For the many, many things we go through with rheumatoid arthritis, there are those times that we have to take for ourselves and evaluate our situation. That includes the depression we all go through which can include our moments when we break down and have ourselves a doggone good cry. This I will call our grieving time.
There we have it, grief. It is known as a feeling of loss and boy do we have a lot of that with this disease. We can’t count the ways with these 10 aching and swollen figures of ours. The loss we suffer isn’t just to our body and mind but for those family and friends who felt this was all too much for them, those who couldn’t live with what we’re going through or those who just didn’t have the patience to ride along with us on this journey. This is our grief and why we have those moments or hours of breaking down.
So we understand how we grieve, now the question is, are being called weak for this or is this considered a weakness to those who don’t understand. I can say there are those that would say yes. There are those that would tell us to suck it up, it’s just pain. Some would say it can’t hurt that bad or what’s the problem “you just look fine to me”. Then maybe we might get the old verbiage “you’re always sick, something’s always wrong”. See, it’s these things that we have to grieve for, these things that put us in a frame of mine of self-preservation. We have to protect ourselves from the hurt from others as well as what our bodies are causing.

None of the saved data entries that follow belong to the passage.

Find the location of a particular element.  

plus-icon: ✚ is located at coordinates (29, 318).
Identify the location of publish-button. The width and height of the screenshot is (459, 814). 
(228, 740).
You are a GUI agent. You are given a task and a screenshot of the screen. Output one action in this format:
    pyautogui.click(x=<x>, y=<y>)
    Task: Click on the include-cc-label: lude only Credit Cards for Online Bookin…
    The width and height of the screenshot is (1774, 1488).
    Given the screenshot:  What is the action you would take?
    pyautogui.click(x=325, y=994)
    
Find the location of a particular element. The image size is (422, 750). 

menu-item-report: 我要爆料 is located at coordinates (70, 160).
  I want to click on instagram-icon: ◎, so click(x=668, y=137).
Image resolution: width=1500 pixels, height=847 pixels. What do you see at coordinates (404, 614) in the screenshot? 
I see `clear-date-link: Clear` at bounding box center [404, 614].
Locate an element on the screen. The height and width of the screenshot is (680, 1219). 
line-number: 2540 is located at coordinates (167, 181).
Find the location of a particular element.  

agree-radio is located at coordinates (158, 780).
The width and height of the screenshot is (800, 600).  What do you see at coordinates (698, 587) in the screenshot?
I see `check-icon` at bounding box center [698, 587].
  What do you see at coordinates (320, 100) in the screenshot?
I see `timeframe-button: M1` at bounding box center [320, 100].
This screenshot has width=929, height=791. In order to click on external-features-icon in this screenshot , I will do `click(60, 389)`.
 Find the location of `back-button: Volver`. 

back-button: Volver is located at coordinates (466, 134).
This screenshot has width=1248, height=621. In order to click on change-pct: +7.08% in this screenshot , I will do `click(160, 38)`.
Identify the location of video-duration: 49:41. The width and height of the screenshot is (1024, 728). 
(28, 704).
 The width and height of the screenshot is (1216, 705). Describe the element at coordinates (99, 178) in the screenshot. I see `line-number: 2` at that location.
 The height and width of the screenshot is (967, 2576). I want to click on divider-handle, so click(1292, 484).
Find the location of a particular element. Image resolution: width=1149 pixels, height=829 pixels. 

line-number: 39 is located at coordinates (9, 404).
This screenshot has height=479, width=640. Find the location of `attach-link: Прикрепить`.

You see, in my eyes, grief is a form of healing. It allows you let go of the emotional pain that keeps you down and feeling helpless and loss. To not grieve for yourself is not being fair to yourself. We should not allow anyone make us feel we are weak for remembering and grieving for what we once had or for the things we were once able to do but has lost because of RA. We should be able to get it all out, feel better and work harder for a better tomorrow. Be happy for what we are able to do, not feel sad for what others think we aren’t capable of doing. If grieving open our eyes and heart to a brighter moment, hour or day then it is worth it, if it allows us to put forth our fighting abilities to achieve any time that we can call peaceful whether it is from emotional or physical pain. Let what others may call our weakness be our strength because it is what will sustain us in this unpredictable journey with rheumatoid arthritis. Grieve for yourself, it is your way of laying your burden down so you can pick yourself up and move in a fearless way of strength, that only you can have in order to survive this fight. It is not being weak, it is being courageous and you are that.
My motto: Grieve as much as your heart will allow you too, know that it will lift your spirits and give your strength back to you!!